IRF1 regulation of ZBP1 links mitochondrial DNA and chondrocyte damage in osteoarthritis.

ABSTRACT

BACKGROUND: Z-DNA binding protein 1 (ZBP1) is a nucleic acid sensor that is involved in multiple inflammatory diseases, but whether and how it contributes to osteoarthritis (OA) are unclear. METHODS: Cartilage tissues were harvested from patients with OA and a murine model of OA to evaluate ZBP1 expression. Subsequently, the functional role and mechanism of ZBP1 were examined in primary chondrocytes, and the role of ZBP1 in OA was explored in mouse models. RESULTS: We showed the upregulation of ZBP1 in articular cartilage originating from OA patients and mice with OA after destabilization of the medial meniscus (DMM) surgery. Specifically, knockdown of ZBP1 alleviated chondrocyte damage and protected mice from DMM-induced OA. Mechanistically, tumor necrosis factor alpha induced ZBP1 overexpression in an interferon regulatory factor 1 (IRF1)-dependent manner and elicited the activation of ZBP1 via mitochondrial DNA (mtDNA) release and ZBP1 binding. The upregulated and activated ZBP1 could interact with receptor-interacting protein kinase 1 and activate the transforming growth factor-beta-activated kinase 1-NF-κB signaling pathway, which led to chondrocyte inflammation and extracellular matrix degradation.
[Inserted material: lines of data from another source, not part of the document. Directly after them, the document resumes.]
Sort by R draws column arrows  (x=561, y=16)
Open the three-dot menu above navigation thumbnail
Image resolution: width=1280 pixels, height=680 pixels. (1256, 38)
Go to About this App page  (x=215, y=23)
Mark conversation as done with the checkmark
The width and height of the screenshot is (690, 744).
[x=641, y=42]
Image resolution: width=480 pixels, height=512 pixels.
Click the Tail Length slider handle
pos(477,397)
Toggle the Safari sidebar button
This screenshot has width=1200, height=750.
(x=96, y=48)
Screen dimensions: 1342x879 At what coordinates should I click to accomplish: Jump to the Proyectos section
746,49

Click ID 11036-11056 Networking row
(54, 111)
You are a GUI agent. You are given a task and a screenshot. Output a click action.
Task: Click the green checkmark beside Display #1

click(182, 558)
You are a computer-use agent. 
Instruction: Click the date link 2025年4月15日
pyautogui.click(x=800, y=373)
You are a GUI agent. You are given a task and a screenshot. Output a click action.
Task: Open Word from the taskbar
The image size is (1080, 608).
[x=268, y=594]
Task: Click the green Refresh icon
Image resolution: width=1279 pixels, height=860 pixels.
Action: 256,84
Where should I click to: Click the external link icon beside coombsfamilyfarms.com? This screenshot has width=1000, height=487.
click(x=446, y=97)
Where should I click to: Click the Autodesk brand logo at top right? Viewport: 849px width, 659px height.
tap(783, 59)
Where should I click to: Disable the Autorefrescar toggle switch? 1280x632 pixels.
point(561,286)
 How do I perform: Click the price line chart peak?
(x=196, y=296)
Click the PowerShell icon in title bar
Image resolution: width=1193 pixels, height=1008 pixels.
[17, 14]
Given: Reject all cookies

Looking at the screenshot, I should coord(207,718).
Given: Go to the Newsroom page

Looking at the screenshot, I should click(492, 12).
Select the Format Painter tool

Moreover, inhibition of the mtDNA-IRF1-ZBP1 axis with Cyclosporine A, a blocker of mtDNA release, could delay the progression of DMM-induced OA. CONCLUSIONS: Our data revealed the pathological role of the mtDNA-IRF1-ZBP1 axis in OA chondrocytes, suggesting that inhibition of this axis could be a viable therapeutic approach for OA.